In January 1905, he was released, after which he went abroad and became involved in the activities of the exiled anarchist movement, joining the Geneva anarchist communist group and the editorial board of the Burevestnik newspaper. Although Burevestnik usually followed the syndicalist line of the Bread and Freedom group, Grossman was allowed to publish critical works of anti-syndicalism in its pages. He considered French-style syndicalism to be "a specific product of specific French conditions", which could not be easily transposed to Eastern Europe. As a revolutionary socialist, he also reproached "respectable" trade unions and their leadership for reformism and accused them of seeking conciliation with the bourgeoisie, which he considered a threat to rising revolutionary sentiments.

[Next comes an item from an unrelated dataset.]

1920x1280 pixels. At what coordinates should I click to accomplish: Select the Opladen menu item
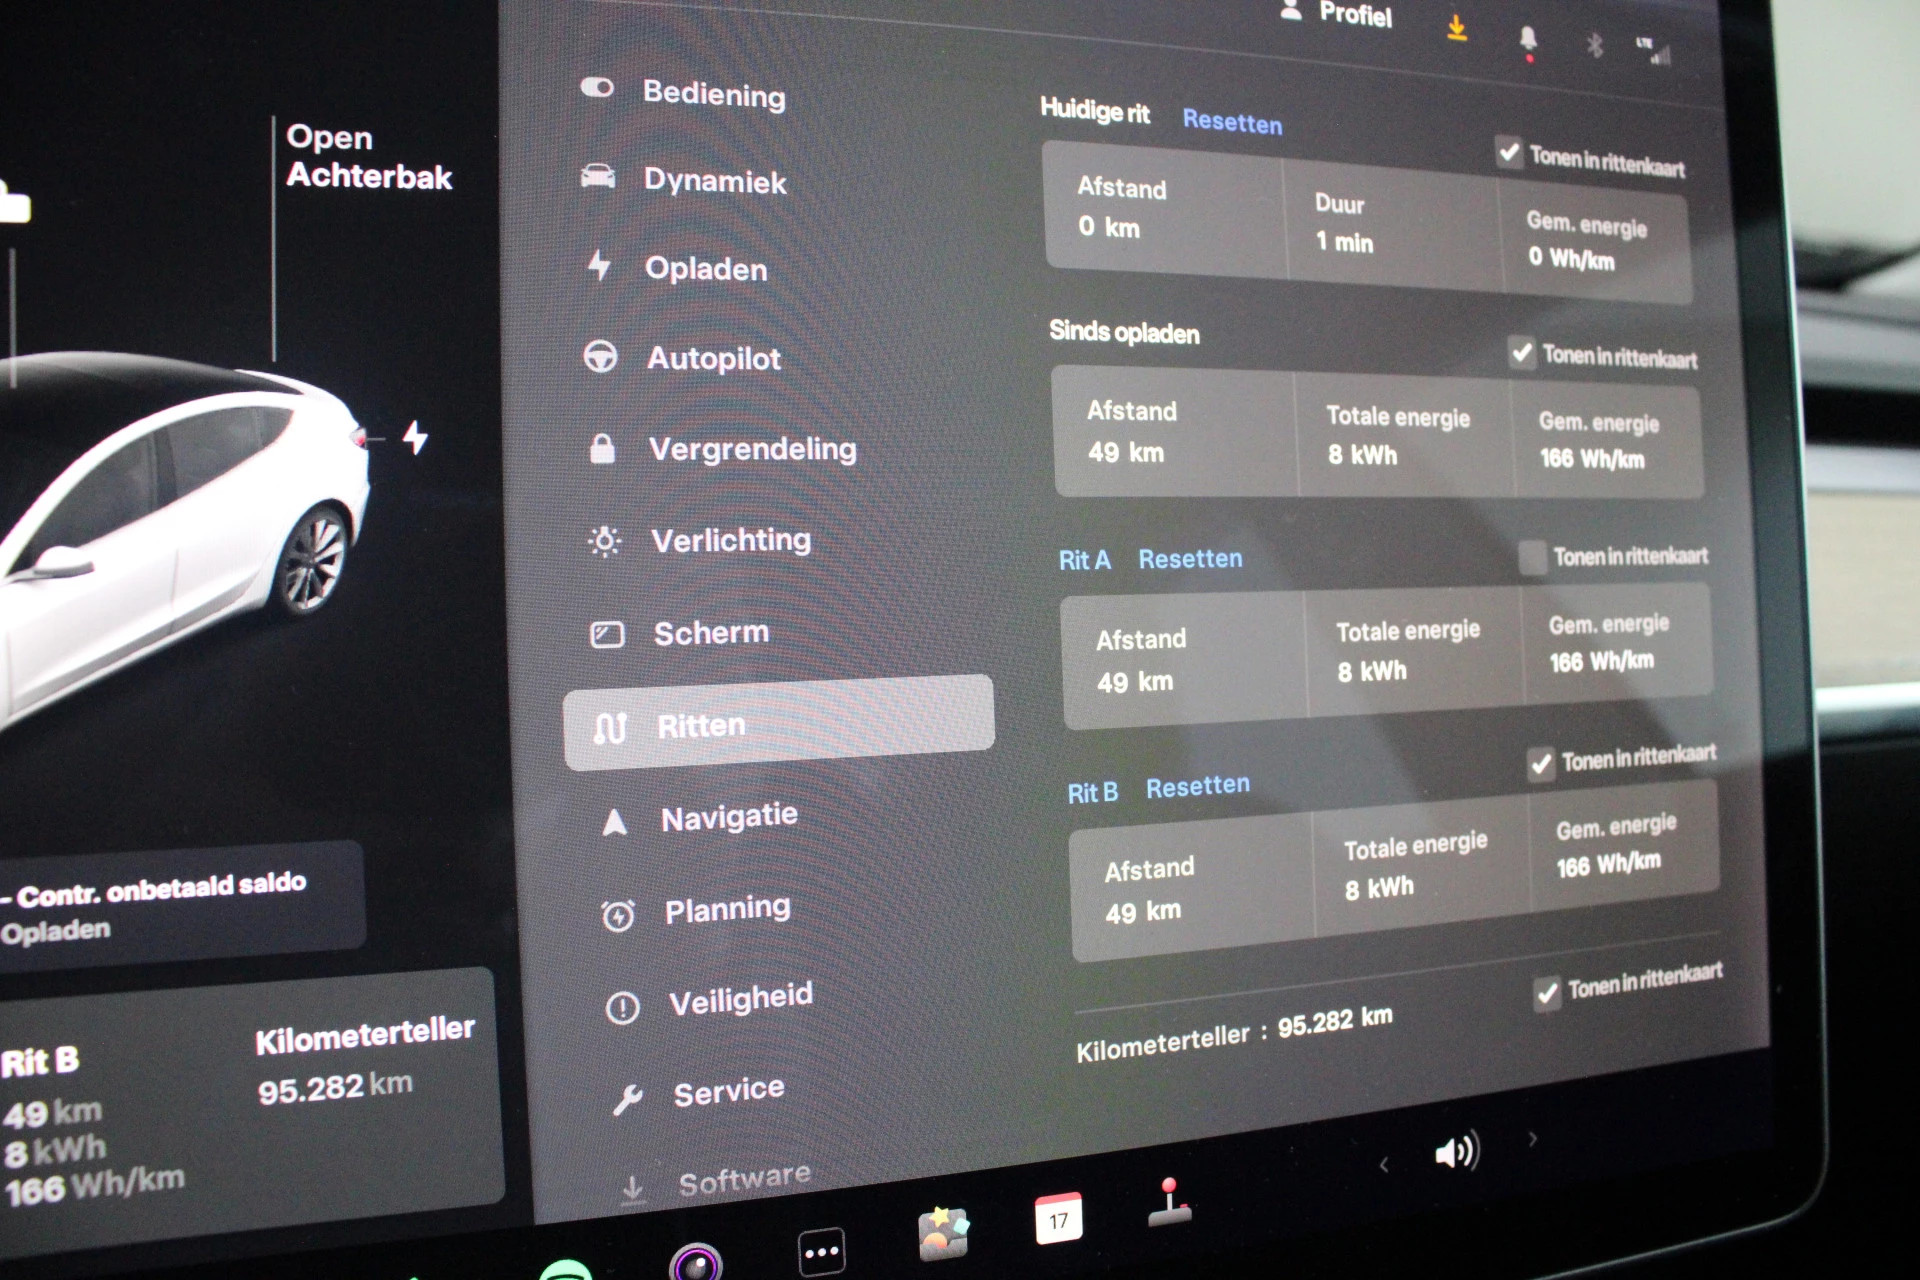pos(705,268)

Instead of syndicalism, Grossman openly advocated methods of terror and expropriation in order to further the social revolution. Grossman insisted that conditions in the Russian Empire compelled the movement to conduct "direct, illegal, revolutionary means of warfare" against the Tsarist autocracy, which he believed would end in mass expropriation, rather than a French-style general strike. Grossman believed that the coming anarchist revolution would destroy all aspects of the existing social structure, including trade unions, in what he called a "total and radical negation of all the foundations of the present system."

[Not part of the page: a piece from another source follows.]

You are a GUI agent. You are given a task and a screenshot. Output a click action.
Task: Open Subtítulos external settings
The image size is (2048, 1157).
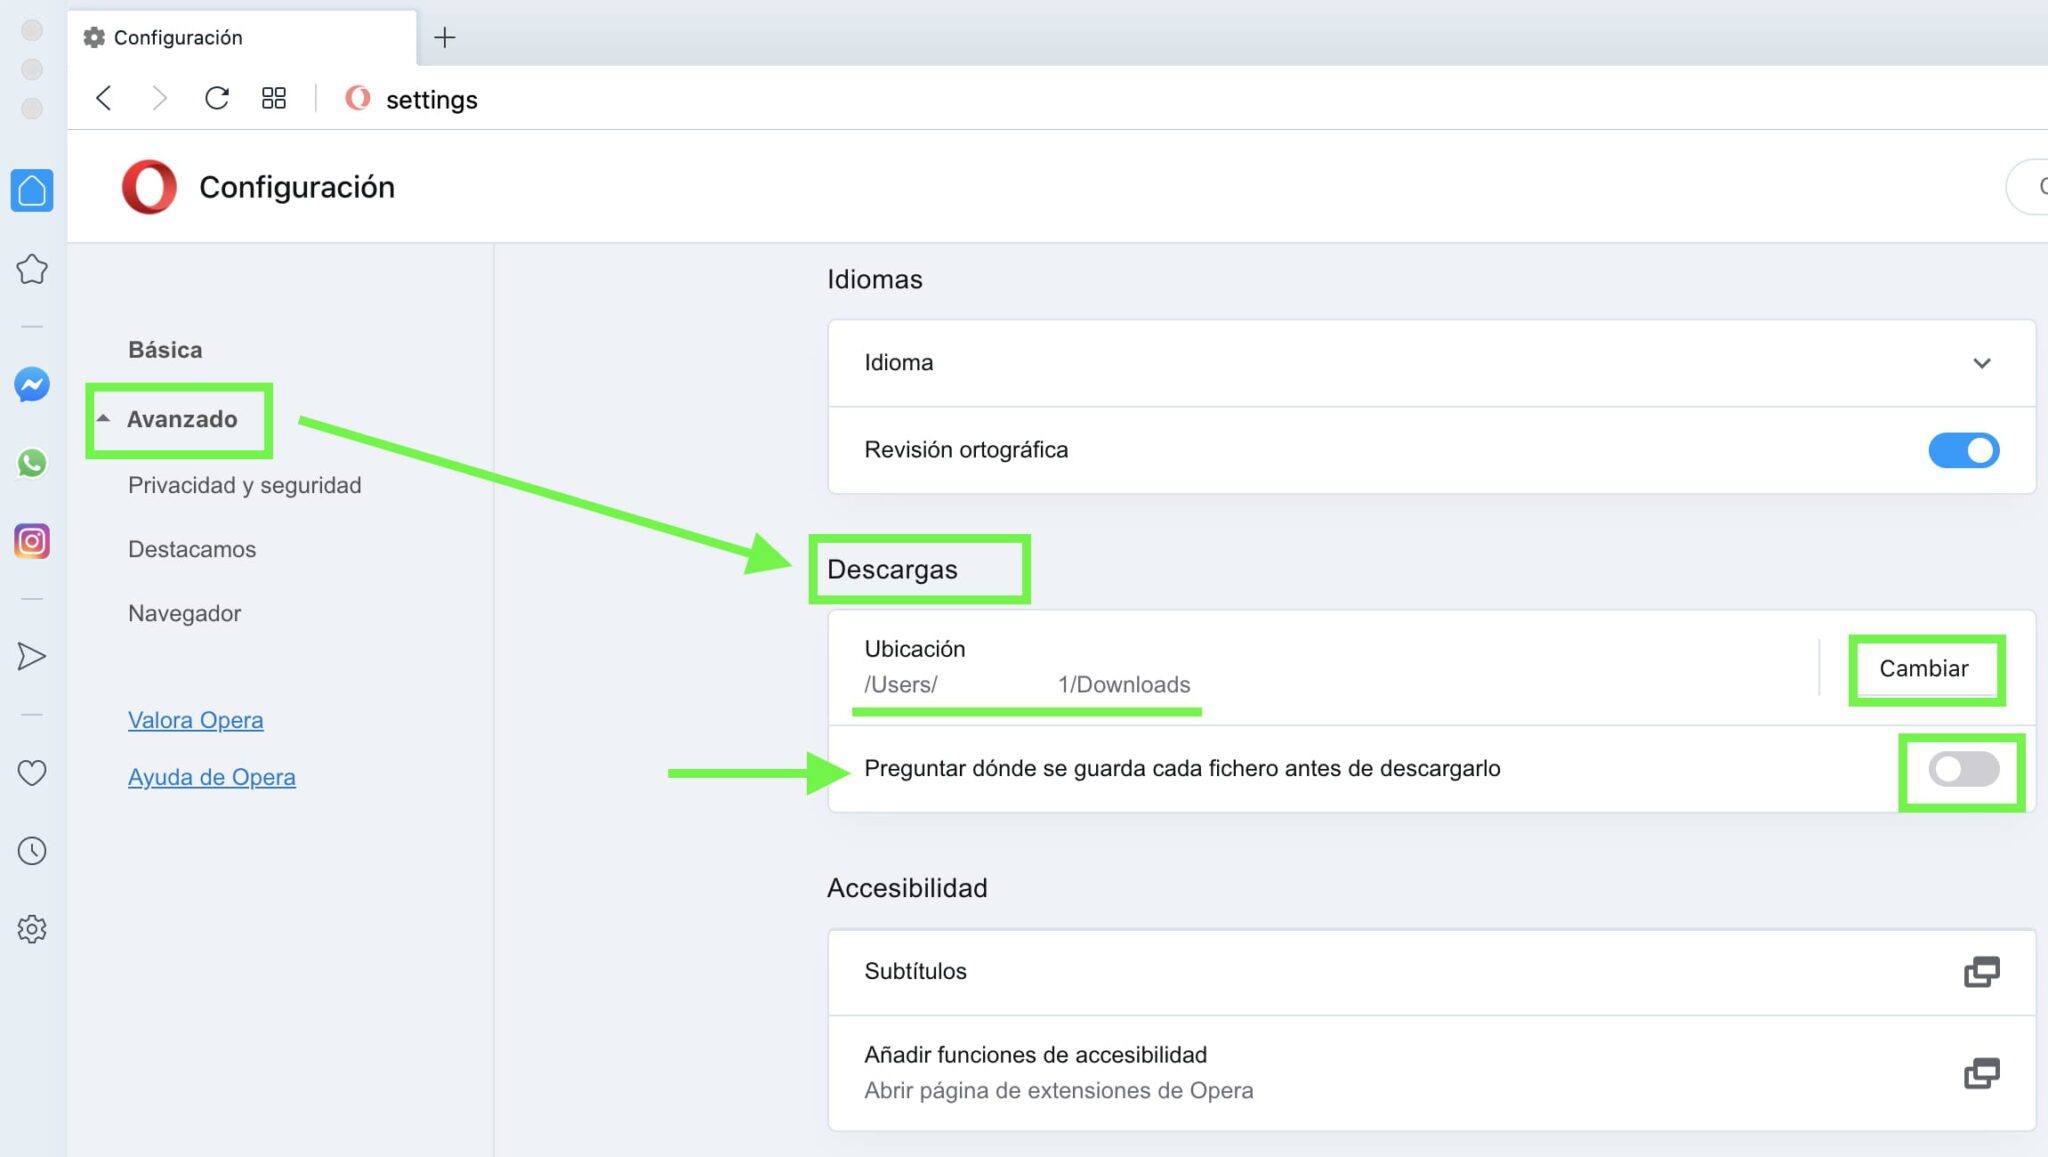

Drawing from contemporary anti-intellectualism, Grossman also rejected that society was governed by rationality and advised that sociological theory ought to be ignored in favour of empirical psychological statistics. He actively criticised Hegelians and Marxists for their "impersonal rationalism", declaring that:

An idea must not be left to pure understanding, must not be apprehended by reason alone, but must be converted into feeling, must be soaked in "the nerves' juices and the heart's blood." Only feeling, passion, and desire have moved and will move men to acts of heroism and self-sacrifice; only in the realm of passionate life, the life of feeling, do heroes and martyrs draw their strength. [...] We do not belong to the worshipers of "all that is real is rational"; we do not recognize the inevitability of social phenomena; we regard with skepticism the scientific value of many so-called laws of sociology.

In late 1907, he returned to Ukraine in order to establish a network of anarchist communist "battle detachment", himself leading a branch in Katerynoslav. He was involved in organizing an assassination attempt against Alexander von Kaulbars, the commander of the Odesa Military District. In the preparation of combat operations, in February 1908, he was tracked down by the gendarmes and discovered in Kyiv, where he resisted arrest and was shot.

After his death, Juda Grossman took up his brother's polemical opposition to syndicalism in the magazine Buntar, writing that syndicalists focused to much on seeking workplace reforms for skilled laborers while neglecting the "downtrodden majority." Others inspired by Grossman's anti-syndicalist position included the more moderate German Askarov, who distinguished between British-style reformist unionism and French-style syndicalism. He praised the latter for its consistent anti-statism and anti-capitalism, while cautioning against rising authoritarian tendencies within the movement.